(What you have to do):
The reply to the records below should contain exactly the lines from the line with "Werken bij (72, 2117)" through the line with "Previous (26, 1103)", and nothing besides.
*** Given data Section Begins ***
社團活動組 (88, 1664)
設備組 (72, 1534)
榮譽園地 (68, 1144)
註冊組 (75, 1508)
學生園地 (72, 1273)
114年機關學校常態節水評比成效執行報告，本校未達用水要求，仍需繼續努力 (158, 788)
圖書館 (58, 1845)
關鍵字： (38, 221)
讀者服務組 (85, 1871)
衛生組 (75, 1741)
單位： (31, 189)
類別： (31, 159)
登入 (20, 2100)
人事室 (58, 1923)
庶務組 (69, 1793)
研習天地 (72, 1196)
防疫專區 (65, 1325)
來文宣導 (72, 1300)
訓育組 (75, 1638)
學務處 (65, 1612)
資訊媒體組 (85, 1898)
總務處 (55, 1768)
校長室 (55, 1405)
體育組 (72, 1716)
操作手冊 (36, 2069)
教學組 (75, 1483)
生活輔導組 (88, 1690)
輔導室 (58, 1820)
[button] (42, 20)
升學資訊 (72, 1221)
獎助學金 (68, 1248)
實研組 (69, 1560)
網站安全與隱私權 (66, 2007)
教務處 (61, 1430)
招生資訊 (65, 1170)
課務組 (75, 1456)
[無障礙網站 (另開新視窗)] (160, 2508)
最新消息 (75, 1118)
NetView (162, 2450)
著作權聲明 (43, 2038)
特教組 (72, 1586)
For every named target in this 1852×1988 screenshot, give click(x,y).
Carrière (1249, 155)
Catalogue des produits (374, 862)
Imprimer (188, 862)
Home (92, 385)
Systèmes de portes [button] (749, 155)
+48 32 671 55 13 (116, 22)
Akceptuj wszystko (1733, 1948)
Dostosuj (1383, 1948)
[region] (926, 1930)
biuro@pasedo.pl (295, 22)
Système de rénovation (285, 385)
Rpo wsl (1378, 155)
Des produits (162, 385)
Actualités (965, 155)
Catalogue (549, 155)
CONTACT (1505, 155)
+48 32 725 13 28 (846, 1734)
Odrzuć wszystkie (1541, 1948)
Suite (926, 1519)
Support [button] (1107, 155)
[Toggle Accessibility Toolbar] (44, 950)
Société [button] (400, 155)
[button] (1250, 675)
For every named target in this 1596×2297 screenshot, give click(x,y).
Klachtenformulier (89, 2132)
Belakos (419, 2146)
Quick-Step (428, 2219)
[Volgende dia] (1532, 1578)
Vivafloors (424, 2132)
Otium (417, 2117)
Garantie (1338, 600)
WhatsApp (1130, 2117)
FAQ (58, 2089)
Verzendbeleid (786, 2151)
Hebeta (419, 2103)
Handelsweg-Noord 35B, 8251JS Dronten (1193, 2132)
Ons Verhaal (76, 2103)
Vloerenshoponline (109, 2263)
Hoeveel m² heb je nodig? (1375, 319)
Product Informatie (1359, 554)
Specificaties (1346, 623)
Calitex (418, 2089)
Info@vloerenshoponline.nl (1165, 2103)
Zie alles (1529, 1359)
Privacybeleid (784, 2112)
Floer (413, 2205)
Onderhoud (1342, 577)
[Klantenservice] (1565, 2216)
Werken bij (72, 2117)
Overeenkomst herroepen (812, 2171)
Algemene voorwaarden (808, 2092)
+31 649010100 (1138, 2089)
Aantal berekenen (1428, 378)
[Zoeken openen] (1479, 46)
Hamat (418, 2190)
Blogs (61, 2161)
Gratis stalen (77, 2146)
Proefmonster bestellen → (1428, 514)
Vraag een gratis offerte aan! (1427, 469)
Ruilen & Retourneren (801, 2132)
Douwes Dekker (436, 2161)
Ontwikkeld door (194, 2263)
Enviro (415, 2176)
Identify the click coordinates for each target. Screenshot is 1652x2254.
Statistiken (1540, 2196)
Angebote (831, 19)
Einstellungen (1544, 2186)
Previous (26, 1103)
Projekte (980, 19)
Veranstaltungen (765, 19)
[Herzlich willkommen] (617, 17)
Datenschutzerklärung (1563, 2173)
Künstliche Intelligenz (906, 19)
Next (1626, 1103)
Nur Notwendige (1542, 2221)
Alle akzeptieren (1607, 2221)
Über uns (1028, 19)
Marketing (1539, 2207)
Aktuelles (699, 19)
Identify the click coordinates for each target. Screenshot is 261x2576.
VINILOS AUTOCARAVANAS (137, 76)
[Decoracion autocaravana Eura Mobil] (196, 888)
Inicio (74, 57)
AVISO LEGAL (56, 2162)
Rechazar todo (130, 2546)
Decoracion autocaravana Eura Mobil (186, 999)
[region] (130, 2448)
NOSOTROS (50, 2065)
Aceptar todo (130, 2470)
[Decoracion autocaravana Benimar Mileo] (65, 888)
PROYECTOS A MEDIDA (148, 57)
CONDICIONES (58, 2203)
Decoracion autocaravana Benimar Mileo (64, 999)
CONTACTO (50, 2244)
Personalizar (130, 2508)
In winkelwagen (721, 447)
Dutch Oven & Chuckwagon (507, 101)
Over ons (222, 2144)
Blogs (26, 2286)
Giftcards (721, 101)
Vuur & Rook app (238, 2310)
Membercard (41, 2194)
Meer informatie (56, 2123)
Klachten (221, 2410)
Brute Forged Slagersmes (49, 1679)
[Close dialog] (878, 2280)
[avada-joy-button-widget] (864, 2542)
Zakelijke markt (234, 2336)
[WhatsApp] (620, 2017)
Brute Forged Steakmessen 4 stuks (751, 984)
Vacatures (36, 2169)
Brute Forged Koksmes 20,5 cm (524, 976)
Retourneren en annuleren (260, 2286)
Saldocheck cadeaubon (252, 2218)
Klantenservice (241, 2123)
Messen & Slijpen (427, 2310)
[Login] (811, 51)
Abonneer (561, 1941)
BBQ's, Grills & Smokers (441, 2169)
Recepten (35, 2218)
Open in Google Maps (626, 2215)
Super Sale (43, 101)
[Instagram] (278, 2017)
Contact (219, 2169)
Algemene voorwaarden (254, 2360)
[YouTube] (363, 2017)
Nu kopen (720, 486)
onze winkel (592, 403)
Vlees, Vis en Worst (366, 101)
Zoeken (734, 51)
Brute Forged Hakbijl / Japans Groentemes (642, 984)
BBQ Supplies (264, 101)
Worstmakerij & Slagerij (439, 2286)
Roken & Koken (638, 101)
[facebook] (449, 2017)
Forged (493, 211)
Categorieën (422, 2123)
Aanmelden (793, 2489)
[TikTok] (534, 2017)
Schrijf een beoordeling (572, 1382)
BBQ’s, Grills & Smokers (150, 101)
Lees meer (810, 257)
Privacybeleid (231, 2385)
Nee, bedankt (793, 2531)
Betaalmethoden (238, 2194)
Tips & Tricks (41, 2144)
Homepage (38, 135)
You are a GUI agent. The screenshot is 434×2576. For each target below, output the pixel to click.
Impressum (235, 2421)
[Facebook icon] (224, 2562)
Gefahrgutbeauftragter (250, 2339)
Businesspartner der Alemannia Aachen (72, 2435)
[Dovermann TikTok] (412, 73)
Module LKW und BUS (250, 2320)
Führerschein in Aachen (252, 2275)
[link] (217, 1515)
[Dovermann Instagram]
*** Given data Section Ends ***
(Completed task):
Werken bij (72, 2117)
Overeenkomst herroepen (812, 2171)
Algemene voorwaarden (808, 2092)
+31 649010100 (1138, 2089)
Aantal berekenen (1428, 378)
[Zoeken openen] (1479, 46)
Hamat (418, 2190)
Blogs (61, 2161)
Gratis stalen (77, 2146)
Proefmonster bestellen → (1428, 514)
Vraag een gratis offerte aan! (1427, 469)
Ruilen & Retourneren (801, 2132)
Douwes Dekker (436, 2161)
Ontwikkeld door (194, 2263)
Enviro (415, 2176)
Identify the click coordinates for each target. Screenshot is 1652x2254.
Statistiken (1540, 2196)
Angebote (831, 19)
Einstellungen (1544, 2186)
Previous (26, 1103)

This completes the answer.